**Problem requirements**
Every line of the data that contains the string "agent" must be copied.

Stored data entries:
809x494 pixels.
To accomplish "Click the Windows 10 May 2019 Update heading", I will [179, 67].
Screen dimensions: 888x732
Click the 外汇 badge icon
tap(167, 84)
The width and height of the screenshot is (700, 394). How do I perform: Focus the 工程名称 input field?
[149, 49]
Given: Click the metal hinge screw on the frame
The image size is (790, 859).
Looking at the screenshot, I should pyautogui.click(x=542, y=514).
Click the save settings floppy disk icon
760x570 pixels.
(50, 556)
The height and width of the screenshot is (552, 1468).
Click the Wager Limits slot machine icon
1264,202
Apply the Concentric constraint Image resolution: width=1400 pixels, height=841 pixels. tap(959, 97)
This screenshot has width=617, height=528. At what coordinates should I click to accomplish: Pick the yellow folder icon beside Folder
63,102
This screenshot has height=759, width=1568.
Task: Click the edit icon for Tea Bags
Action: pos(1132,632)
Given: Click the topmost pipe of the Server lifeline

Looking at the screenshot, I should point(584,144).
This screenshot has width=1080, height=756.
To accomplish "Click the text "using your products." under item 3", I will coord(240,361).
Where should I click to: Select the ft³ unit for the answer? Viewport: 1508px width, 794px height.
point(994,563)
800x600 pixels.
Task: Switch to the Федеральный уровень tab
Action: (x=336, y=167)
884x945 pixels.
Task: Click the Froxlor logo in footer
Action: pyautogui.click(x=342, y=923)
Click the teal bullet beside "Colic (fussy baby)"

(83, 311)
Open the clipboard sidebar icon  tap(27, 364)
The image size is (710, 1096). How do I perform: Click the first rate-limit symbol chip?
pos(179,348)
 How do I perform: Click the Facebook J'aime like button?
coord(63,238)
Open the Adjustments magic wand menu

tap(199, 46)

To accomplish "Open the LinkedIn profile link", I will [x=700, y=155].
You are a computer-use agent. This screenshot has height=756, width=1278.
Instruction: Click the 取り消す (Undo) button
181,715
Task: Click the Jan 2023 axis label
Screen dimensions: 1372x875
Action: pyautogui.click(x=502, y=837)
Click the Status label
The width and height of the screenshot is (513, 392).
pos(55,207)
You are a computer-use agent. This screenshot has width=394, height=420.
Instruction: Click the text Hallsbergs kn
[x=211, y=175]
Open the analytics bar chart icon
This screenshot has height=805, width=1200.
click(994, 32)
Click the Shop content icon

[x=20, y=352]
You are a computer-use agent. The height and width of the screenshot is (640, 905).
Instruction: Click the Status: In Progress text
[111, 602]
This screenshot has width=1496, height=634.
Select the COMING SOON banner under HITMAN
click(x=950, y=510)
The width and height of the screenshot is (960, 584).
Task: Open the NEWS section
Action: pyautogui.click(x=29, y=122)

**Reply to the exercise**
You are a computer-use agent. This screenshot has height=756, width=1278.
You are a computer-use agent. This screenshot has width=394, height=420.
You are a computer-use agent. The height and width of the screenshot is (640, 905).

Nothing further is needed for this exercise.